Humble San Ignacio is not without its charms. Be sure to have dinner at Ko-Ox Han-Nah (“Let’s Go Eat”) for a deep dive into indigenous Mayan cuisine. Thus fortified, set out to visit the local Mayan temples. Cahal Pech is easily accessible in town to get a taste of ancient history.

Check out Mayan Ruins at Xunantunich.

Milosk50 / Shutterstock

For an unforgettable experience of having these glorious ruins all to yourself, hire a driver or a car to visit Xunantunich. After traversing a narrow river by hand-pulled ferry, visitors are free to explore perfectly preserved Mayan temples, altars, stelae, and burial sites at will. Climb to the top of the 130-foot main temple, aka El Castillo, and gaze into the vast jungle across the border into Guatemala.

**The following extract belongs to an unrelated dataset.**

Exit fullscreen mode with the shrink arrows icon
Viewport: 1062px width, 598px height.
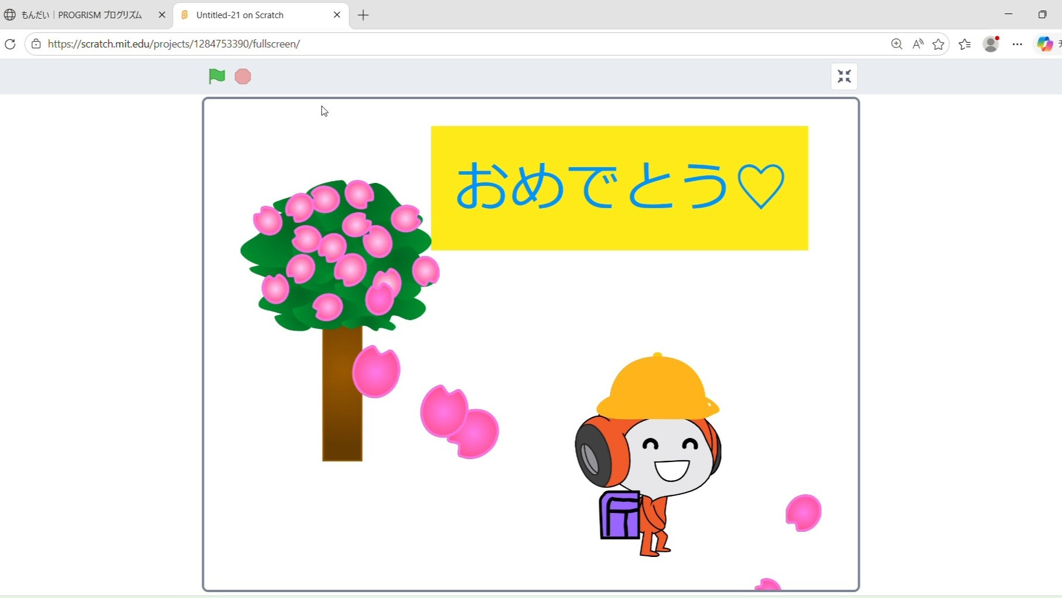844,76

Another adventure on the way back to Belize City is the ATM cave system, which stands for Actun Tunichil Muknal, in which explorers can seek out the Crystal Maiden, the skeleton of a young lady who may have been sacrificed to the gods.

The ATM is a cave that includes skeletal remains.



The ideal Belizean adventure would conclude with a visit to the coastal towns of Hopkins and Dangriga, where visitors can immerse themselves in the distinctive culture of the Garifuna people. Hopkins is known for its welcoming community, lively drumming, dance traditions, and delectable Garifuna cuisine. Take a drumming and dance lesson to experience the spirited rhythms of Garifuna language, dance, and music, which were recognized by UNESCO as a Masterpiece of the Oral and Intangible Heritage of Humanity.

Just a short drive from Hopkins, Dangriga is another hub of Garifuna culture. Explore the Gulisi Garifuna Museum to gain insight into history, art, and traditions. Savor traditional Garifuna fare like hudut (a fish and coconut stew), and cassava bread.

The Garifuna culture is an essential part of Belize’s diverse tapestry, offering a glimpse into the rich heritage of its Afro-Caribbean communities and a deeper appreciation for the cultural mosaic that makes Belize unique.